All that being said, should a woman or man claim they are suffering from infertility if they are only trying 2 or 3 months without success? It’s a delicate question. Medically, no, it’s not accurate to claim they are suffering from infertility. They may be frustrated and disappointed, but even non-pro-life doctors are loathe to diagnose infertility that early on. Typically that only happens if another issue crops up requiring investigation and testing that reveal the infertility issue (as happened in my case after trying for a year). Many of the women I’ve read who were upset after a few months of trying also mentioned something else: people asking/expecting them to be pregnant right away.
And that’s the rub, quite often. For a couple that wants children, not getting pregnant “the first time” often makes them feel as though something must be wrong, especially when family and friends ask “are you pregnant yet?” or “are you waiting to have kids?” Also frustrating can be when other family members, particularly siblings, did get pregnant in the first month of marriage and a couple did not. For the first issue, I would say for sure that we (as family and friends) need to back off. We shouldn’t be assuming that every couple is a) ready for parenthood right out of the gate and b) that it has to happen immediately. This puts pressure on an already disappointing situation in many cases and even guilt in the case of parents who just aren’t pregnant yet or those who may be trying to prevent for licit reasons. In the second case, often this is pressure a couple will put on themselves. My only advice is to try and enjoy each other and your love for each other and not worry about comparing yourself to others (easier said than done, I know). If, in the second case, another family member (say a parent) mentions that “your sister got pregnant on her honeymoon” I would again say respect for the couple involved should preclude making these kinds of statements. None of us is entitled to our children or grandchildren.
I understand we want to talk about NFP, about it’s benefits, but I thing for couples trying to conceive and not being successful right away, it can cause undue stress and even pain. And as a couple approaches the one year mark, I can tell you from experience, there is looming dread that something is seriously wrong and having people ask you which method you’re using to try to conceive is not a very sensitive or helpful question. I realize many are just trying to help, but for the couple at the center of this drama, it often points to another defect they need to correct. And this is where I sometimes feel caution for people in cases like my own. A friend had the exact same diagnosis as I did but her pro-life doctor never ordered an ultrasound or MRI which would have immediately identified the problem. Instead she endured 2 more years of charting and creams etc. Only after they moved for her husband’s job and she took an appointment with the first doctor she could get in with was it even suggested that possibly there was something anatomically amiss and this was discovered. Two months after her surgery (when they were cleared to stop abstaining) she got pregnant. Even if you are confident with your provider, don’t be afraid to ask if you’ve been doing something for a year or more with no results to ask, “is there something else we’re not seeing here?”

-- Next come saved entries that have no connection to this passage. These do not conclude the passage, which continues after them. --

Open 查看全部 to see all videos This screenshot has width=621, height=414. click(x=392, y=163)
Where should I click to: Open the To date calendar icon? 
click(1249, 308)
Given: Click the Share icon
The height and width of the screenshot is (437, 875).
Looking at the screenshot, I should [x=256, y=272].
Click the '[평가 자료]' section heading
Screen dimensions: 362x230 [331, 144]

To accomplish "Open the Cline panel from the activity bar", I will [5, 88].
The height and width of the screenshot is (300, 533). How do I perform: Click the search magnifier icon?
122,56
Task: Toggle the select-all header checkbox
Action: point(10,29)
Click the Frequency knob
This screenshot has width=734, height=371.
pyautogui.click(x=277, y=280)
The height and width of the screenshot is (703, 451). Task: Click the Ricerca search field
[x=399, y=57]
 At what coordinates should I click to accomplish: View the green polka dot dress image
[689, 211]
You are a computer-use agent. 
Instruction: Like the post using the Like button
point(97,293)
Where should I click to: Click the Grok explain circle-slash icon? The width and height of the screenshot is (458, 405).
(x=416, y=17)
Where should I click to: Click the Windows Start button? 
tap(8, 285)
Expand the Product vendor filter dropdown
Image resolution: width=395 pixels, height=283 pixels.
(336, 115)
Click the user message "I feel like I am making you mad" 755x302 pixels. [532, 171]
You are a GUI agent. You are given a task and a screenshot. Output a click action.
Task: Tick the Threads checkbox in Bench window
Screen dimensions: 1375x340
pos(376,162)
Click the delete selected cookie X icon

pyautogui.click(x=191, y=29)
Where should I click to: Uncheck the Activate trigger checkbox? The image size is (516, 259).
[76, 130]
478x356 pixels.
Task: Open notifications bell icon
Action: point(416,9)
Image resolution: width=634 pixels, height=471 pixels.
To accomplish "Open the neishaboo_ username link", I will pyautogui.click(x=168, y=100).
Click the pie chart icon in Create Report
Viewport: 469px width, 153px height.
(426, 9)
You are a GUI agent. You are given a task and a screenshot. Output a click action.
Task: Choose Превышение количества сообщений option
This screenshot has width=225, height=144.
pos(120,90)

Infertility is no one’s fault and it’s not a punishment for bad behavior although it could be related to previous bad decisions (ie abortion, artificial contraception). Sometimes, even with NFP and NaPro, it can be unexplained. But we should be careful in assuming infertility in couples not attempting to conceive less than a year. Even if you’ve charted endlessly, God gets a vote and His vote may be not this month! So take heart, keep praying and trying and if you reach that one year mark, don’t feel bad asking questions. And if you are the family of one of these couples, try not ask if they are pregnant or why they aren’t pregnant yet. Try to simply follow their lead in supporting them.